Konsep UN dan US menimbulkan pertanyaan besar. Apakah siswa dinyatakan lulus kalau lulus kedua ujian tersebut atau hanya salah satu sudah bisa dianggap lulus. Jawabannya adalah harus lulus keduanya.  Karena dengan kedua ujian inilah pemerintah dan sekolah (guru) mempunyai peranan yang sama-sam pemting. Lulus UN dan US menjamin seiswa mempunyai kompetensi sesuai denga karakteristik sekolahnya juga mempunyai kompetensi yang sudah diakui secara nasional.
Ada fakta menarik satu lagi terkait UN yaitu SNMPTN. Banya pihak mengatakan apa gunanya UN jika kita mau masuk PT harus test lagi. Test masuk perguruan tinggi amatlah penting tetapi Ujian masuk yang distandartkan saya rasa kurang pas. Perguruan Tinggi merupakan sebuah institusi pendidikan yang mempunyai ciri khas yang berbeda dengan sekolah. Jadi kurang ada urgensi jika harus menstandartkan ujian masuk. Harus ada keleluasaan bagi perguruan tinggi untuk menentukan kriteria bagi calon mahasiswanya. Kelulasaan ini harus diberi mengingat karakteristik perguruan tinggi sangat beraneka ragam.

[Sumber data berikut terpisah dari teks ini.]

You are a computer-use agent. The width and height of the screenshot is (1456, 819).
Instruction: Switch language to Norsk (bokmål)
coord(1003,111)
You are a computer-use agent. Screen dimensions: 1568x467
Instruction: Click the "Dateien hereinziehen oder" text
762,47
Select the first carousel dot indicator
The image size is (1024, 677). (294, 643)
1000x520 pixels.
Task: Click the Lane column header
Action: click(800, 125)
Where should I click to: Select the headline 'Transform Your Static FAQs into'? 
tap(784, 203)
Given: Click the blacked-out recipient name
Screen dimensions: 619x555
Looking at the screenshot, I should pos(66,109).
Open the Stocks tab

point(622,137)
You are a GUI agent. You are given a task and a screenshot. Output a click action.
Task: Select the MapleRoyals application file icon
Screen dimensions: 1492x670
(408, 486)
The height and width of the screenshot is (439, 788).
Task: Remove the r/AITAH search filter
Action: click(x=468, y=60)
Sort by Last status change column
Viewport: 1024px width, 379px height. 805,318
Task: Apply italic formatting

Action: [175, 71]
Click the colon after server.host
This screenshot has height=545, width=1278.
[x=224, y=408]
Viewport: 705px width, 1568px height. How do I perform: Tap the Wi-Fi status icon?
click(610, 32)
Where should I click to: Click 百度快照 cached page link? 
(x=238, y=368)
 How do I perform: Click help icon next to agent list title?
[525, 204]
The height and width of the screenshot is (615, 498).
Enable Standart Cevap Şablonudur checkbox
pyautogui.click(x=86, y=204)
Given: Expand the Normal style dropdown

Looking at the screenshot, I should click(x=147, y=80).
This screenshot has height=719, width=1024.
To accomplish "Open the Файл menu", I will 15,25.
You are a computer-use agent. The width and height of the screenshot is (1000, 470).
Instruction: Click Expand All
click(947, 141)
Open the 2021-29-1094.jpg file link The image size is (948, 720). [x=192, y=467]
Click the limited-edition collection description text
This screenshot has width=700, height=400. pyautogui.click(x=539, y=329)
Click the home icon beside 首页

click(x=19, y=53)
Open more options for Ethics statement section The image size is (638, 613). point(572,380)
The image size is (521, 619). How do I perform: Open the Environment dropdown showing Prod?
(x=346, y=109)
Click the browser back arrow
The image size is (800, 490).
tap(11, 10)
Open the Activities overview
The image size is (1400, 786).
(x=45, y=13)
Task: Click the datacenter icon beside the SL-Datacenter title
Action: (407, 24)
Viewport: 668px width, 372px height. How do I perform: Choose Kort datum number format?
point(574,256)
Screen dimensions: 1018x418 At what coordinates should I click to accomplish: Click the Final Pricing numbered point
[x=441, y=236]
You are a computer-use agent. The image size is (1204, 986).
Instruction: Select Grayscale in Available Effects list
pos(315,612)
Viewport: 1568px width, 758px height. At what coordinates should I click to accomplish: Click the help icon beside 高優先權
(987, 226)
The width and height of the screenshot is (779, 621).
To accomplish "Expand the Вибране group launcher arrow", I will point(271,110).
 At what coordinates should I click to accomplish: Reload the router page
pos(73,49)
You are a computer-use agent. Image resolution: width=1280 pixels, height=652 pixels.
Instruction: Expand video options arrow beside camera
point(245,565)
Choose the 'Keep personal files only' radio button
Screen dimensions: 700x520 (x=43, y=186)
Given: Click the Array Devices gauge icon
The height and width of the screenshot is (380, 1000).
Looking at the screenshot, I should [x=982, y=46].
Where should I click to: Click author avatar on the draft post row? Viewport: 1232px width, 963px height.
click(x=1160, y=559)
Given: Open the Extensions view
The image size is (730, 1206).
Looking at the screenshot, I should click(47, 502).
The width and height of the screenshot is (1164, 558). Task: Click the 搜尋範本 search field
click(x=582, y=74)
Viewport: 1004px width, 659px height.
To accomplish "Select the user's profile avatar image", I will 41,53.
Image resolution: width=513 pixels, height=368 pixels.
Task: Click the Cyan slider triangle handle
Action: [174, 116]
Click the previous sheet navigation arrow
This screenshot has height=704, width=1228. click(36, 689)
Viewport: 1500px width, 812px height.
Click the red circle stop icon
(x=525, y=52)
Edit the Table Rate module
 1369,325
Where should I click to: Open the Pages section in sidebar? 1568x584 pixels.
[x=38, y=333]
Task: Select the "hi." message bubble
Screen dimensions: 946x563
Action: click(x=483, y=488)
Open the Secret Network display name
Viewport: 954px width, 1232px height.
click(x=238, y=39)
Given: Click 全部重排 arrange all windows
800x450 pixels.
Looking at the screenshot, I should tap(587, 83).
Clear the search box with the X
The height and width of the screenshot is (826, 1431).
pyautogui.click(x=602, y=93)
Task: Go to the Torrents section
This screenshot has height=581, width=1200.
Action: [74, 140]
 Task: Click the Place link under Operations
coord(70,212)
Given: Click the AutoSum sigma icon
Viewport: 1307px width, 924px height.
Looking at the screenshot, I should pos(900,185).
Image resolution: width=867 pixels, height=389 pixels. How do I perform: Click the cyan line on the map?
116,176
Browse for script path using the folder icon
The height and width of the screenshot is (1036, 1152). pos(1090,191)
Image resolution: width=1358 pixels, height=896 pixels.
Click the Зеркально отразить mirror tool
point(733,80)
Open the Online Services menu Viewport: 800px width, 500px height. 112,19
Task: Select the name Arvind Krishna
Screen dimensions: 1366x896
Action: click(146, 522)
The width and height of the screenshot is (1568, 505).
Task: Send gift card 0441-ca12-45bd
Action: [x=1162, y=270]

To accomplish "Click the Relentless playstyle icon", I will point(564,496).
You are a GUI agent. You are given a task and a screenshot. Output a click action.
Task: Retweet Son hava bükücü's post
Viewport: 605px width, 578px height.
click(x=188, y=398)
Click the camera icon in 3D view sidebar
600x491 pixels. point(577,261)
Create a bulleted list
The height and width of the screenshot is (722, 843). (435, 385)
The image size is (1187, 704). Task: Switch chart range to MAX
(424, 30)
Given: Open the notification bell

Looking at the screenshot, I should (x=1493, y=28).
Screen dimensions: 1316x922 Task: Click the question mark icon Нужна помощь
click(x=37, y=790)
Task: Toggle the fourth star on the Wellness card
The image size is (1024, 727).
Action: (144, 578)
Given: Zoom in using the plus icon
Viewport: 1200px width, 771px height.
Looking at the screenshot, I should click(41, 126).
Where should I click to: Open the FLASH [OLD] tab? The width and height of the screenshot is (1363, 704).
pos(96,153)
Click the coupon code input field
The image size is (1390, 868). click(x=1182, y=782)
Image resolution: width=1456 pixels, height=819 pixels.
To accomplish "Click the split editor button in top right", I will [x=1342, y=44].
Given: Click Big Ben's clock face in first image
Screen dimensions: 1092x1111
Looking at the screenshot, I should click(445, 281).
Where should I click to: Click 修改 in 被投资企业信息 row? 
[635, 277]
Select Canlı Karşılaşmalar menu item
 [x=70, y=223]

Ya, UN memang mempunyai kelebihan dan kekurangan. Pihak pro dan kontra mempunyai alasan-alasan yang berdasar. Tidak sepatutnya kita terus menerus memperdebatkan seuatu masalah karena hal ini akan menambah masalah. Kita harus mulai untuk memikirkan solusinya bukan mengukur masalahnya. Pendidikan kita belum terlalu terpuruk, marilah kita membuat sebuah momentum untuk bangkit dari keterpurukan ini. Kapan momentum yang tepat? Sekarang!